Rebecca Ames doesn’t consider herself an artist either, but unlike Ahlgren, she made her art car without knowing that there were other art cars out there. When she skidded on black ice and crunched the front fender of her 1988 Ford Thunderbird, she decided to make use of her profession as a plumber and hide the damage by installing a working faucet on the hood.
“People thought that was funny, so I added a drinking fountain on the trunk, and it just kind of took off from there,” Ames says. “I don’t care if they’re laughing at me or laughing with me, as long as they’re laughing.”
Her car now also has a sprinkler on the hood, a toilet on the top, hundreds of colorful flowers, records, dolls, pennies, Christmas lights, cat imagery as a tribute to her late pet Buster, a license plate that pays tribute to her late mother, and lots and lots of glitter.
“It’s such a joy to put a smile on people’s faces, to make them kind of question the world we live in, hopefully it plants a seed that ‘I can do this too,’” Christian says.
For those who aren’t quite ready to sacrifice the Blue Book value of their car, an art bike is a smaller commitment with just as much room for creativity.

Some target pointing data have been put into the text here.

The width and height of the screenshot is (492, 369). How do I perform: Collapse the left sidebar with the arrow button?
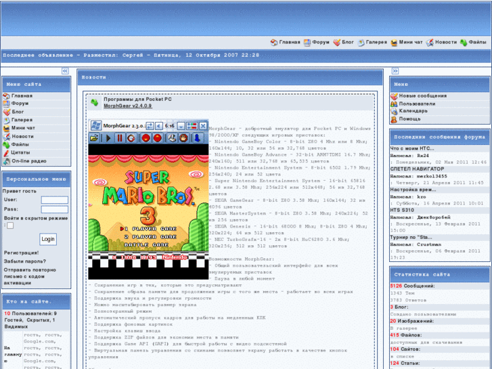pos(65,70)
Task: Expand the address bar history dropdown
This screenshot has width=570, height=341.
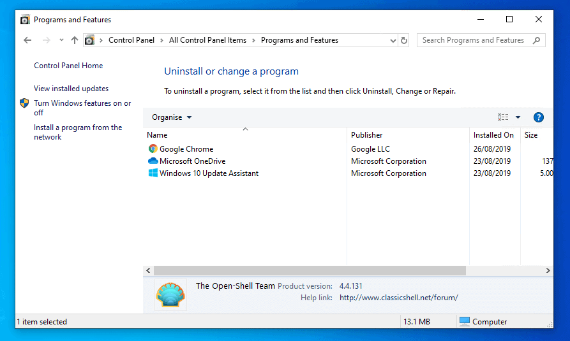Action: click(x=393, y=40)
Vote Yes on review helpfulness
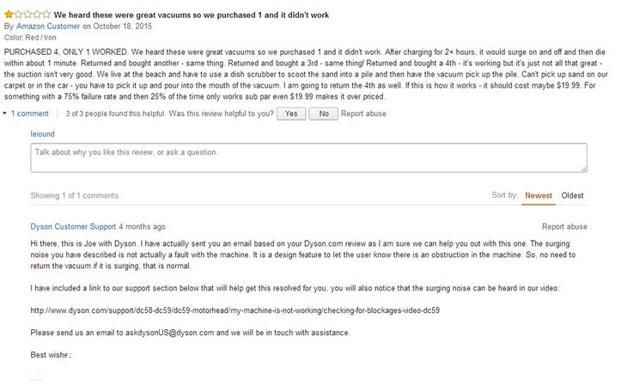The width and height of the screenshot is (627, 392). point(291,113)
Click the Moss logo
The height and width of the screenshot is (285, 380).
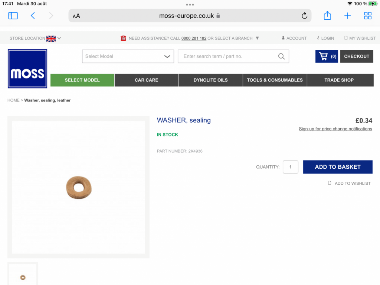[x=27, y=68]
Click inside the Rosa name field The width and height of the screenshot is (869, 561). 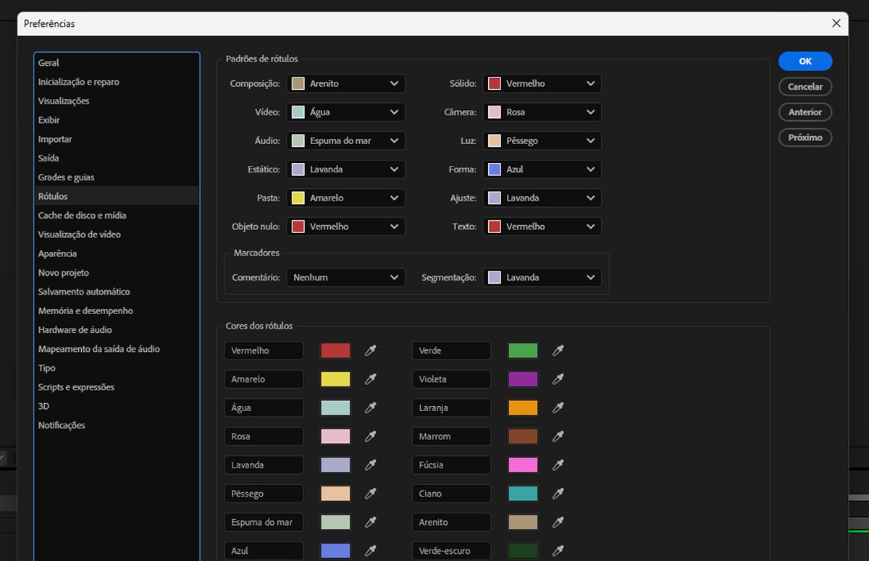[264, 436]
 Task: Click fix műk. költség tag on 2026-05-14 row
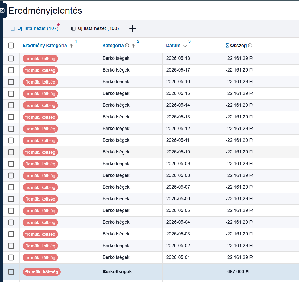pyautogui.click(x=40, y=105)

At the parade, artists rode bikes that had been transformed into frogs, unicorns, horses, pink creatures, steampunk machines, and displays of patriotism.

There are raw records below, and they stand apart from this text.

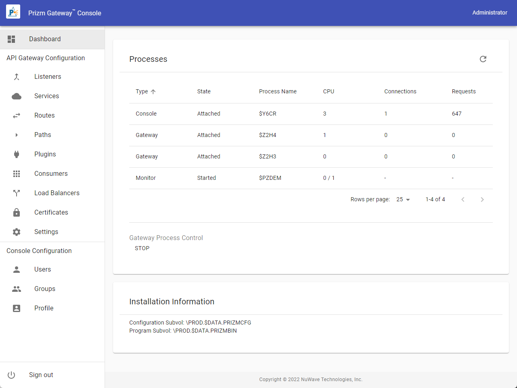517x388 pixels.
Task: Go to next page of processes
Action: 482,200
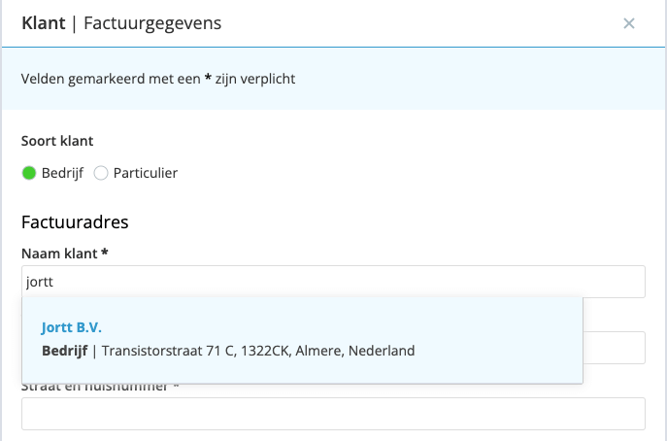Click the 'jortt' text typed in Naam klant
This screenshot has height=441, width=667.
[x=40, y=282]
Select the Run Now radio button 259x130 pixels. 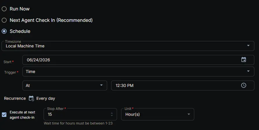coord(4,9)
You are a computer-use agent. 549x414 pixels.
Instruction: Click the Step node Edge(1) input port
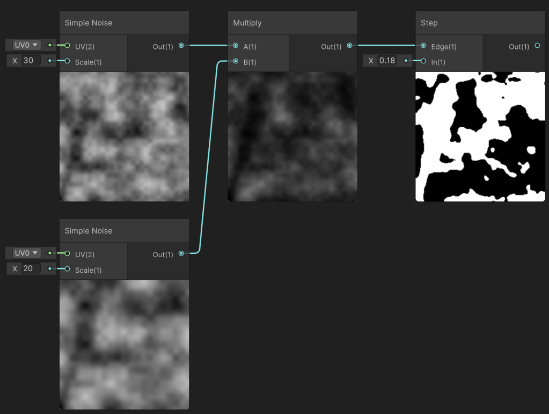[423, 46]
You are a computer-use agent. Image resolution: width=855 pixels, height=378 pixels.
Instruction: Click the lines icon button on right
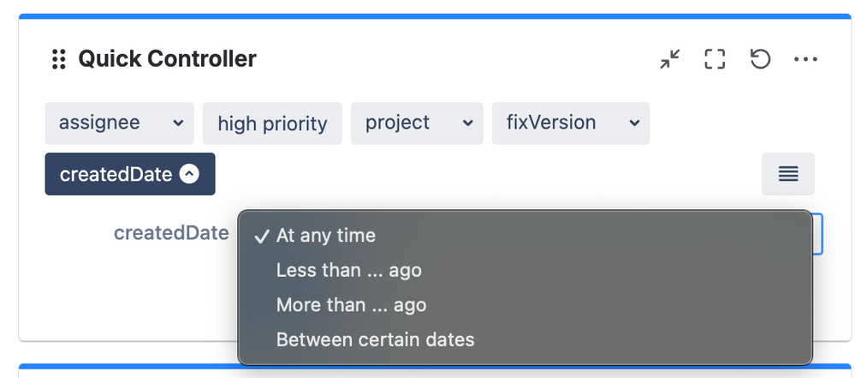788,174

In addition to the parade around Lake Harriet every summer, there is an ArtCar and ArtBike Parade on ice on White Bear Lake every winter. But as it says across the side of Ahlgren’s Toy Oh Tah, “when you own an art car, every day is a parade.”
They may not always wear the costumes or blast the music that matches their car’s theme as they often do in the parades, but for some art car artists, their art car is their only car. It’s a piece of art that they take with them wherever they go, that unsuspecting drivers may encounter on freeways and in grocery store parking lots.

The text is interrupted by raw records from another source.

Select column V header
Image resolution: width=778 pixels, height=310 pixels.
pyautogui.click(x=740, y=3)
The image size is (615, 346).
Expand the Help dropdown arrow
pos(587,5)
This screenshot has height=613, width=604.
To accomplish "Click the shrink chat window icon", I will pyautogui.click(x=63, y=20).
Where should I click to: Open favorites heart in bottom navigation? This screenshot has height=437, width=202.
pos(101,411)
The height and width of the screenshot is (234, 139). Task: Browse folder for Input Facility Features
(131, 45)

“Most people are extremely happy to see an art car because it’s just so out of the norm,” Elftmann says. “My favorite was this woman—she was on Nicollet and 25th—as she was walking across the street she just looked at my car and came over and gave it a giant hug and said, ‘I love this car!’”
For those who have the choice, though, when they can’t take any more of the car-hugging fans, dangerous drivers taking cell phone pictures (don’t forget the new law, folks—you’ll be fined for this), and occasional hecklers raining on their parade?
“If I want anonymity, I drive the Subaru,” Christian says.
A Poetic Coincidence
Thomas R. Smith, a local poet whose work has appeared in the likes of Garrison Keillor’s Writer’s Almanac and former U.S. Poet Laureate Ted Kooser’s American Life in Poetry, wrote a poem about the Toy Oh Tah when he saw it in a parking lot one day. It wasn’t for several years to come that he would learn the car belonged to Ahlgren, his old friend and former colleague. Read it below.
By Thomas R. Smith
Driving on a gloomy, winter-worn day with gloomy thoughts, underslept, uninspired, tired in body and spirit. The freeway a succession of gray or black frost-encrusted pods hurtling and whizzing around my automotive plod. My mood brightens before, a beat later, I realize why: ahead in the right-hand lane an art car studded with small colorful objects. I step on the gas, come up alongside, see glued to trunk, roof, and hood hundreds, possibly thousands of tchotchkes—dolls, trolls, smurfs, a mounted army of them, their green, orange and purple hair trailing in wind like a rainbow cotton candy comet. Plastic letters glued to the driver’s door decree:
EVERY DAY IS A PARADE
EVERY DAY IS A PARADE. Do you hear that, soul? How could we have forgotten? Art car, today you alone among the enslaved multitudes catch the joyful cosmic memo of freedom. As you cut your jolly swath through the gray workaday traffic, please throw us your towline of color and whimsy to pull us along with you, where we all can join your diminutive marching band, streamers of bright coarse hair fluttering past our ears.